News

Founder of Afghan Girls’ Education Project Arrested by Taliban

Matiullah Wesa was detained by the Islamists after tweeting that Afghans want their daughters to be educated. The UN says his arrest is “alarming”.
Matiullah Wesa taliban arrest
PHOTO: SANAULLAH SEIAM/AFP via Getty Images

The Taliban has arrested a key advocate for girls’ rights, hours after he tweeted saying that girls have the right to education. 

Matiullah Wesa, the founder of Pen Path, an organisation that campaigns for girls' education and distributes books in rural areas of Afghanistan, was arrested on Monday evening. The United Nations’ Mission in Afghanistan confirmed his arrest.

Since seizing Kabul in 2021, the Taliban has cracked down on education for girls, practically banning girls in Afghanistan from attending high school and university. Wesa's arrest is the latest example of the group's repressive rule in the country.

Advertisement

Wesa has remained active in Afghanistan despite the threat, advocating for education for girls. He expressed disappointment after the Taliban failed to open the doors of schools for girls at the start of the new academic year last week.

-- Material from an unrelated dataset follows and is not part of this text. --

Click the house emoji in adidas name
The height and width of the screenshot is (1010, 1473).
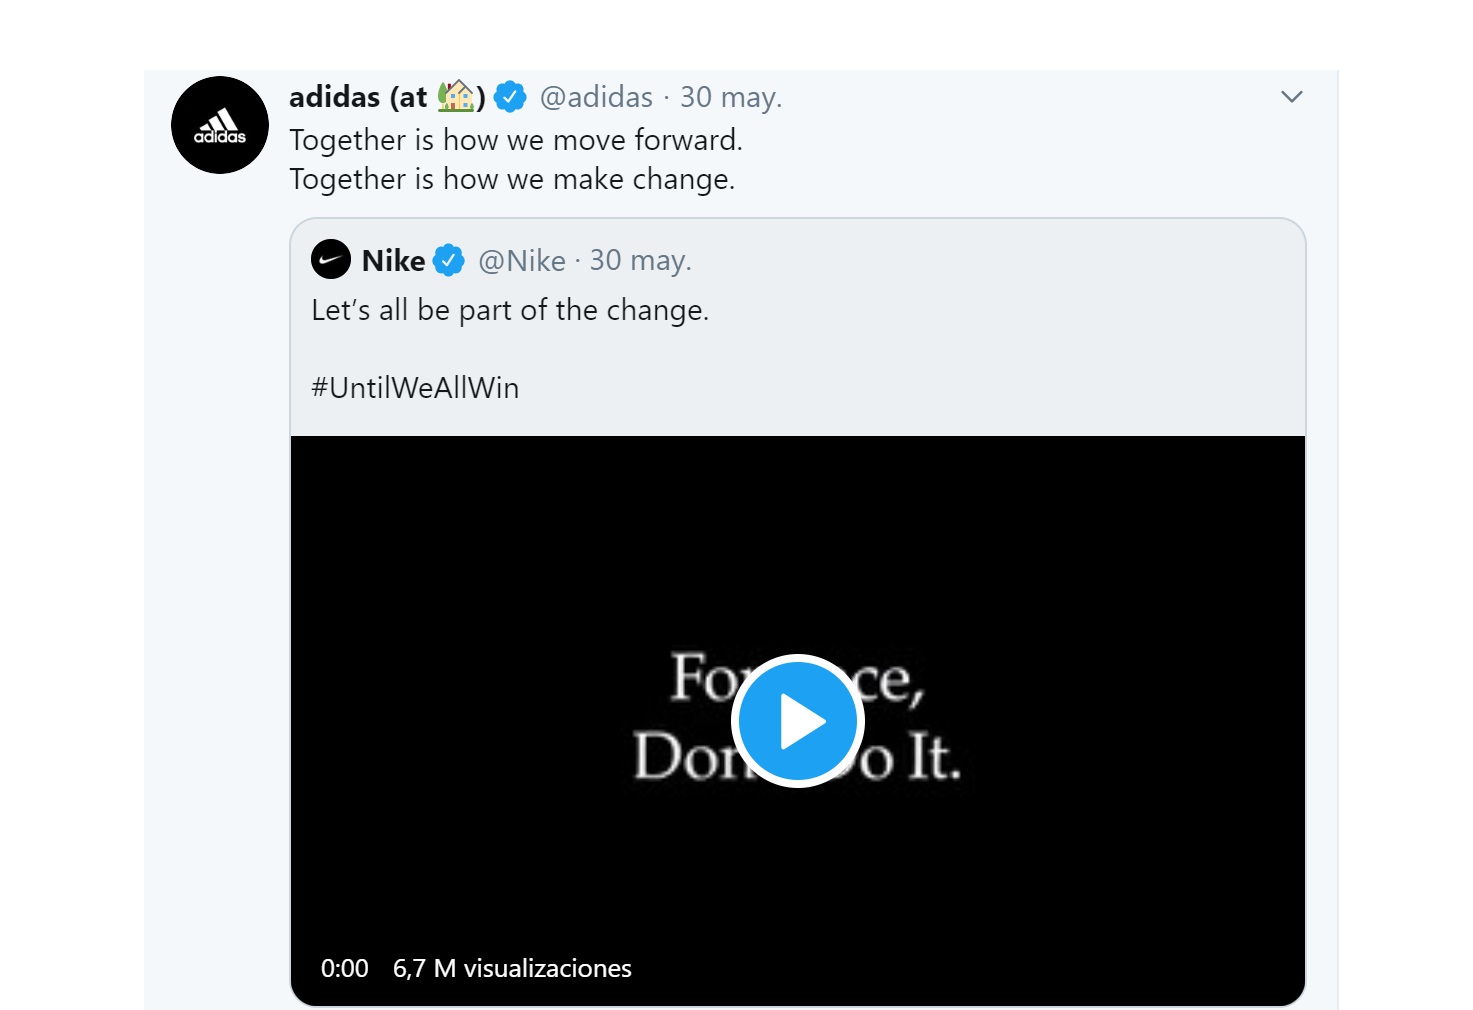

Just hours before his arrest, Wesa tweeted, “Men, women, elderly, young, everyone from every corner of the country are asking for the Islamic rights to education of their daughters.”

The UN mission in Afghanistan has called on the authorities in Kabul to disclose Wesa's whereabouts in a tweet on Tuesday.

Education for girls has been a longstanding issue in Afghanistan. Despite endemic levels of corruption by successive governments backed by the US-led coalition, the number of girls receiving education has risen from almost zero to around 2.5 million, according to UNESCO reports.

The Taliban has banned girls from attending school beyond the sixth grade, where students are aged 11-12, and closed the doors of universities to women. The group has yet to officially state whether girls will be banned from education indefinitely, as was the case during the Islamists' five-year rule in the late 1990s.

Despite disagreements among senior Taliban leaders on allowing girls back into schools, some see it jeopardising the chances of the government being recognised internationally and avoiding isolation that could worsen the economic meltdown since August 2021.

Some Taliban leaders have openly called on the group to change its policy and  let girls back to school, the senior hardliners of the Islamist group persist in denying an education to girls, including the Taliban leaders from Kandahar, including acting Prime Minister, Hibatullah Akhundzada.

Richard Bennett, the UN special rapporteur for human rights in Afghanistan, wrote in a tweet that Wesa's arrest was “alarming” and called for his “safety” and for “all his legal rights to be respected.”